→ **WHAT IS EXPECTED**:
Up to and including the line bearing "1268x952 pixels.", output every line of the entries exactly as written, starting from the first; pictures stay out.

→ **Stored entries**:

##########

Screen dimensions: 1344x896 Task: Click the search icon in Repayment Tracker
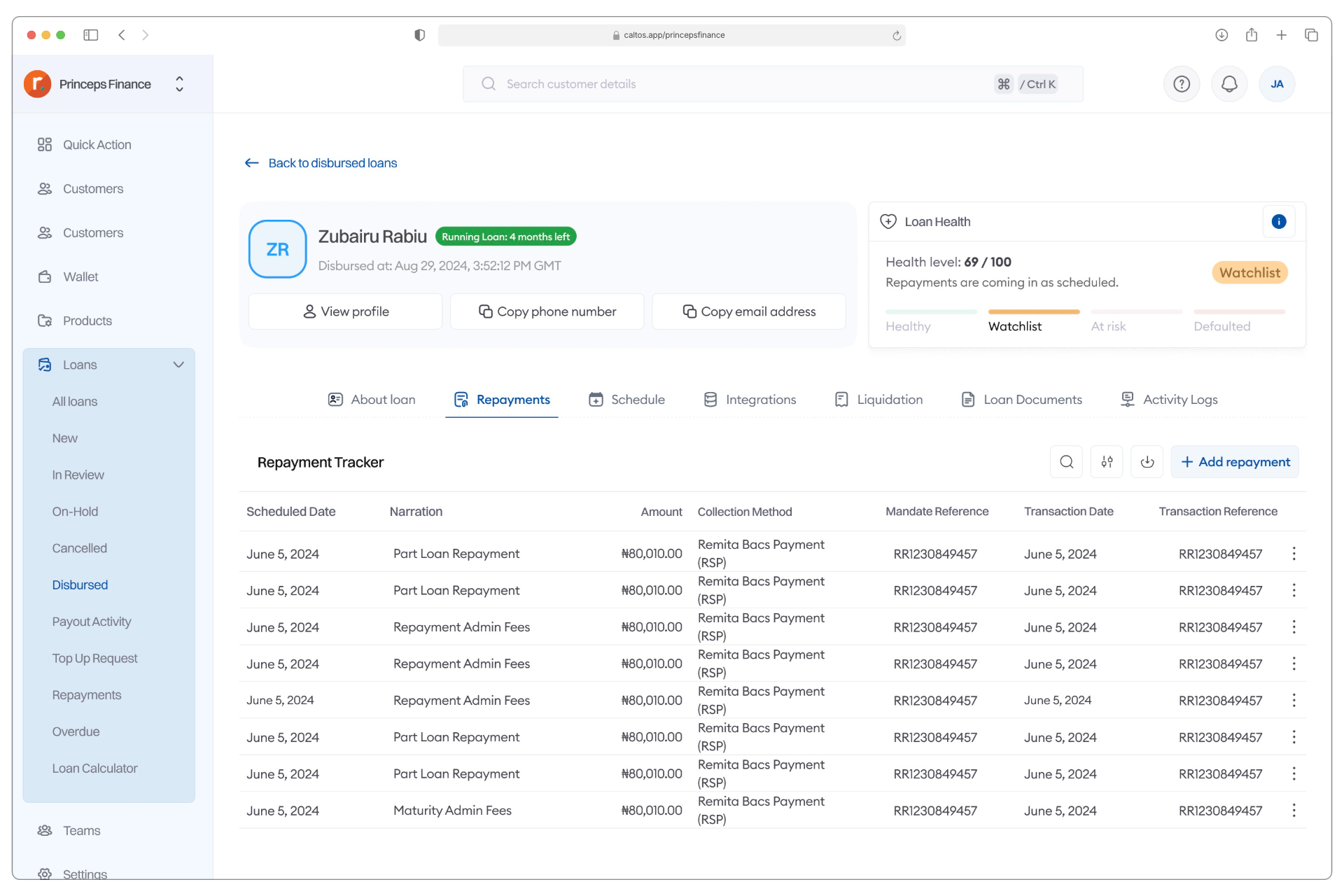[x=1066, y=462]
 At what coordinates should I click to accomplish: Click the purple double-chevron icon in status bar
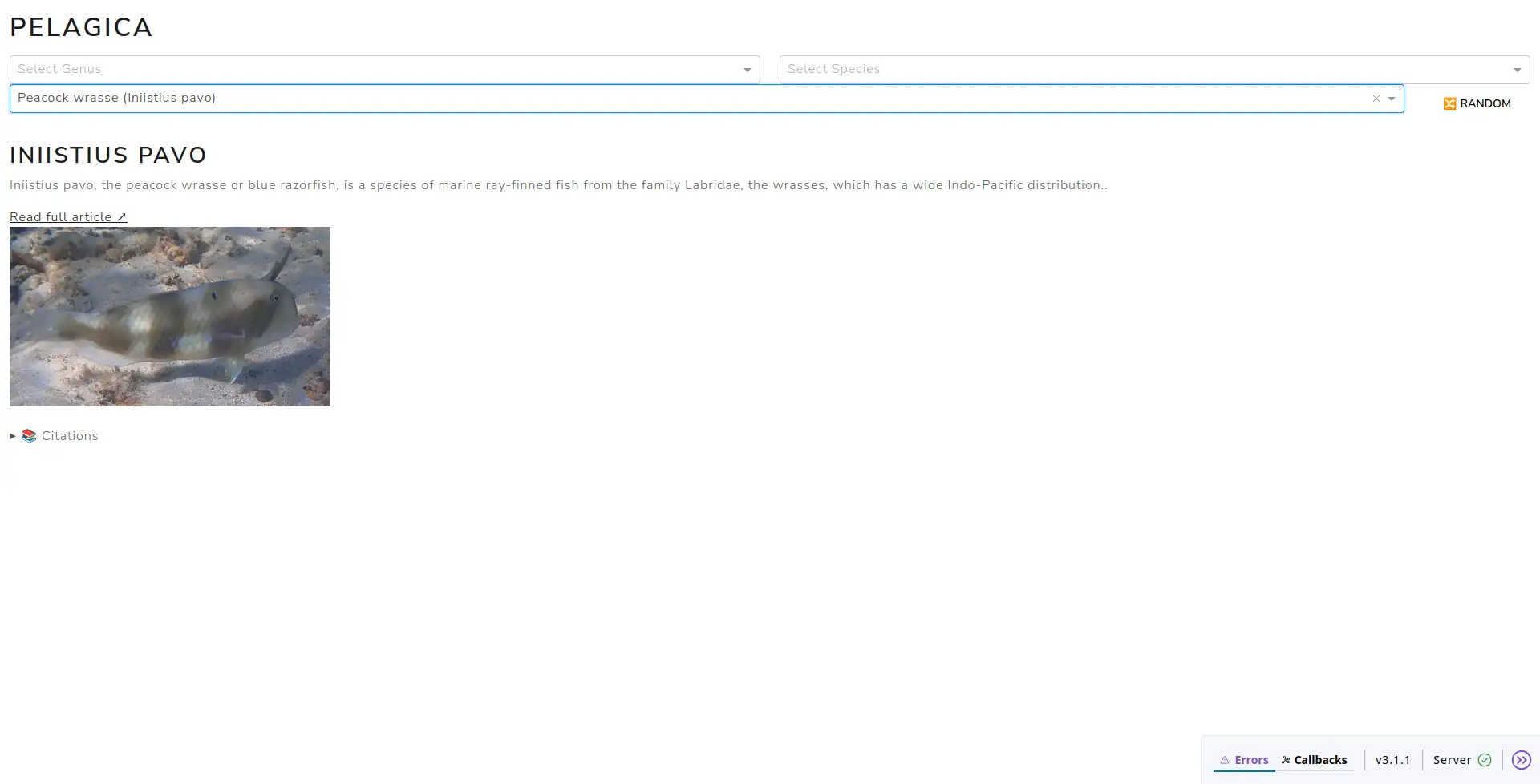[x=1522, y=759]
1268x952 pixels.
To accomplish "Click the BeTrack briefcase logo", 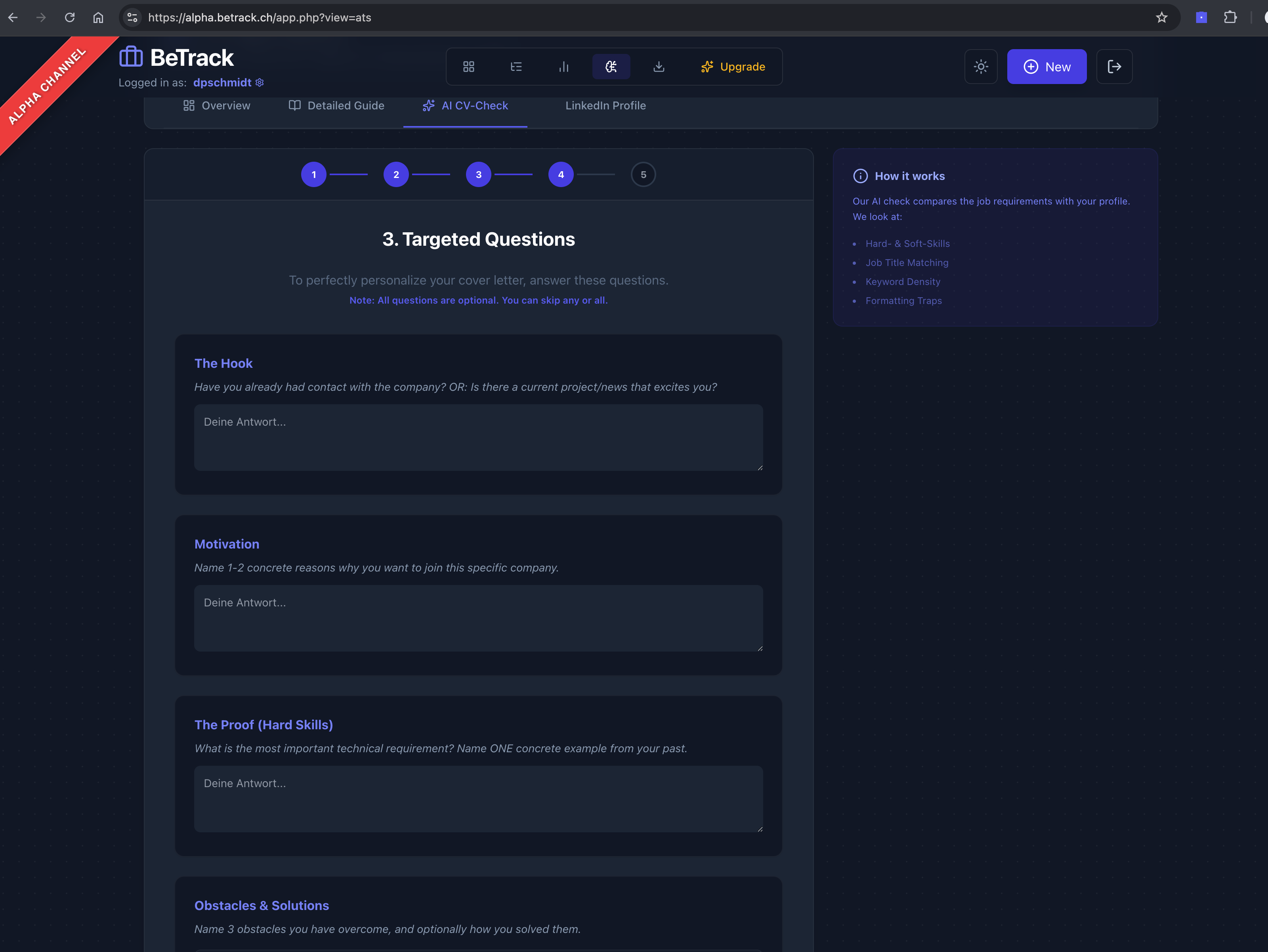I will (x=130, y=56).
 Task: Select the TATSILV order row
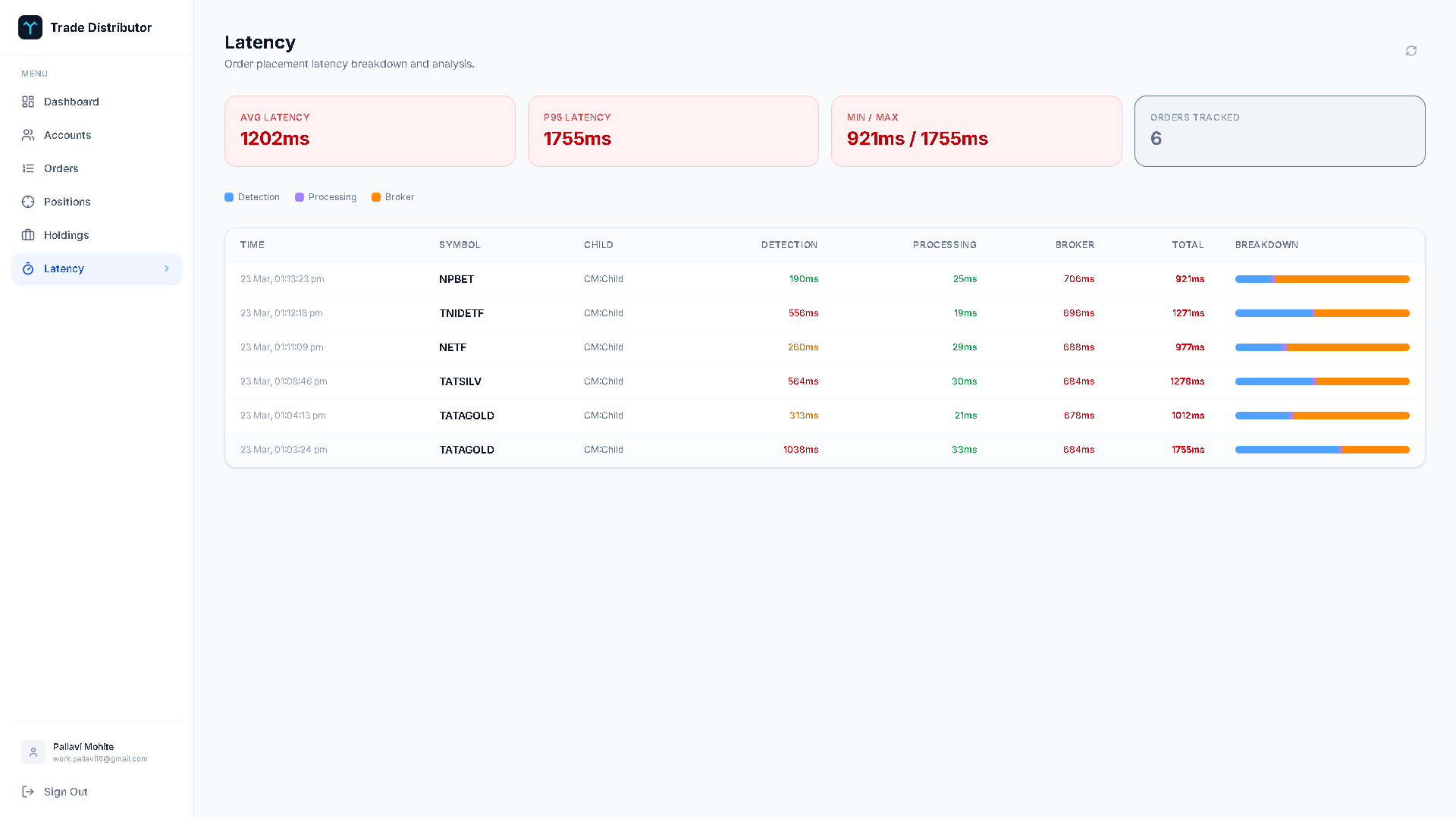[460, 381]
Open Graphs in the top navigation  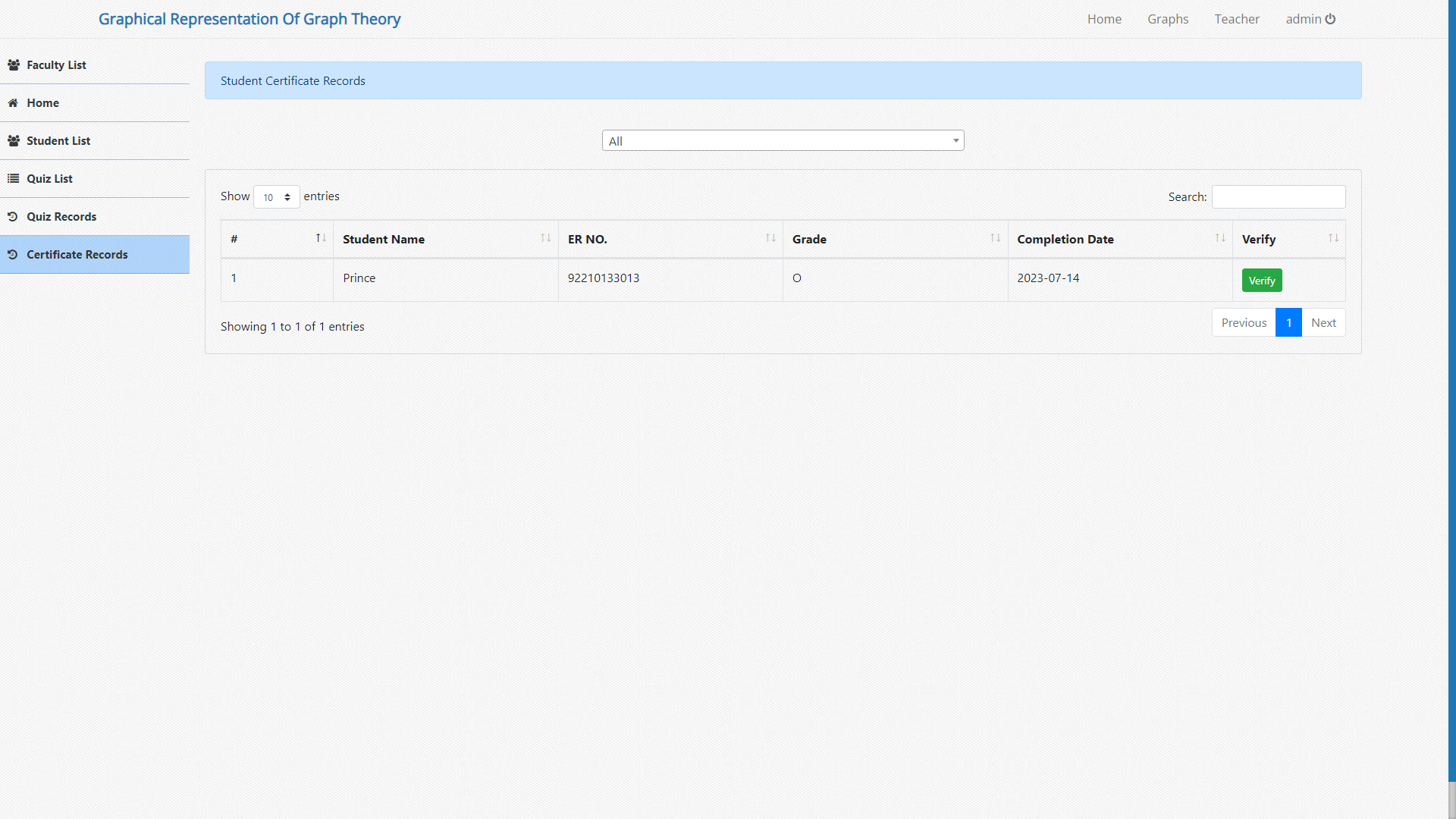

##########

→ **RESPONSE TO THIS TASK**:
Screen dimensions: 1344x896 Task: Click the search icon in Repayment Tracker
[x=1066, y=462]
 At what coordinates should I click to accomplish: Click the purple double-chevron icon in status bar
[x=1522, y=759]
1268x952 pixels.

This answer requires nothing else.